O vice-presidente almoçou com o governador Eduardo Campos (PSB) e participou da abertura de seminário sobre reforma política promovido pela Federação das Indústrias de Pernambuco e apoio da OAB-PE. Na sua palestra, voltou a defender o voto majoritário para o Legislativo.
Lula defende prazo fixo
O ex-presidente Luiz Inácio Lula da Silva afirmou ontem que não concorda com a ideia de "sigilo eterno" para documentos secretos do governo federal, dentro do debate que ocorre no Legislativo sobre o projeto da Lei de Acesso à Informação Pública. Questionado por repórteres, ele disse que defende a existência de um prazo, mas deixou em aberto a possibilidade de "maiores cuidados" quando o documento tiver relação com outro país.
"Sigilo eterno não, não existe nada que exija sigilo.
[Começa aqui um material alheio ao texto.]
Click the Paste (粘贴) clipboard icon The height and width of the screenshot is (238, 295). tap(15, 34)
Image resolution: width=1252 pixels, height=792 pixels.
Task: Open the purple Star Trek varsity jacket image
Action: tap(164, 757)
Acho que tem de ter um prazo, a não ser que seja um documento entre dois estados, que precisa ter mais cuidado. Mas o restante, acho que o povo tem mais é que saber", disse Lula nesta quinta-feira. Na prática, a necessidade genérica de "mais cuidado" pode ser uma defesa da renovação do prazo fixado de confidencialidade.
Hoje, a regra vigente para documentos classificados do governo reserva prazos de divulgação de 5 anos para dados "reservados", 10 anos para os "confidenciais" e 20 anos para os "secretos". No caso dos papéis "ultrassecretos" o período é de 30 anos, mas pode ser prorrogado indefinidamente. Em 2009, Lula enviou um projeto ao Congresso que modifica essas regras, fixado em 25 anos o prazo dos documentos ultrassecretos, mas mantendo a possibilidade de renovação ilimitada. Na Câmara, foi feita uma emenda à proposta que limita a uma vez a renovação do sigilo, isto é, com um prazo máximo de 50 anos. Agora o debate está no Senado, onde o PT chegou a se rebelar contra o Planalto, que quer retornar ao texto original.